Task goal:
"Image resolution: width=520" appears in one line; retype that line and all lines following it through the end of the records, with nothing left out or added.

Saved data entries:
<<<<
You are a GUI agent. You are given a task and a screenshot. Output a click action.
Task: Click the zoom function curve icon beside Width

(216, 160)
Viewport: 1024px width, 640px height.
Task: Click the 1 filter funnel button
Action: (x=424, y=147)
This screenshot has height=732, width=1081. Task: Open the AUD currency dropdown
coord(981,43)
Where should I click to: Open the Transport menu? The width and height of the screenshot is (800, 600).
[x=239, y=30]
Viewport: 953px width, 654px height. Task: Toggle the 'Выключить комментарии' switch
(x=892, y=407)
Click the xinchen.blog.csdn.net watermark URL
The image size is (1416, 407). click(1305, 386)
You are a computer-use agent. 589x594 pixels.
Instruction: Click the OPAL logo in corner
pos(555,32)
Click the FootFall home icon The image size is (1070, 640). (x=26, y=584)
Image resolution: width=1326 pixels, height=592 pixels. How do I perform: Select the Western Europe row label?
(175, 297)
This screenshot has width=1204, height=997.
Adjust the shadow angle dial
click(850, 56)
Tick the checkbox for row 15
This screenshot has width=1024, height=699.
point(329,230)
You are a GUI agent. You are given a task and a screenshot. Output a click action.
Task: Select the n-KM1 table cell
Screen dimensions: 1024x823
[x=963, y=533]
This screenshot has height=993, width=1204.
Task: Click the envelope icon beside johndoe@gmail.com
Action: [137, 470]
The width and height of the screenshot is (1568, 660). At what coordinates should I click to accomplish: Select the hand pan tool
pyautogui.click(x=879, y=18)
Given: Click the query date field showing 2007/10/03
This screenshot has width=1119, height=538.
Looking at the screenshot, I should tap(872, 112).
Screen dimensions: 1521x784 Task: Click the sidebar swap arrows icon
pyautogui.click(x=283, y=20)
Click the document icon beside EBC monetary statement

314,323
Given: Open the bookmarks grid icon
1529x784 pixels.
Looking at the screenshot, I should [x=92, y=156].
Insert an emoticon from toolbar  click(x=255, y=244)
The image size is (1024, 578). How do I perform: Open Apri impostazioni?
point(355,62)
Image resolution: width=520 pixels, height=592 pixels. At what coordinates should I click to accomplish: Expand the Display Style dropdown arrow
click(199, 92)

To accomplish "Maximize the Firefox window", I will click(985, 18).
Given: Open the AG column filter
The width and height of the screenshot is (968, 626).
>>>>
Problem solution:
Image resolution: width=520 pixels, height=592 pixels. At what coordinates should I click to accomplish: Expand the Display Style dropdown arrow
click(199, 92)

To accomplish "Maximize the Firefox window", I will click(985, 18).
Given: Open the AG column filter
The width and height of the screenshot is (968, 626).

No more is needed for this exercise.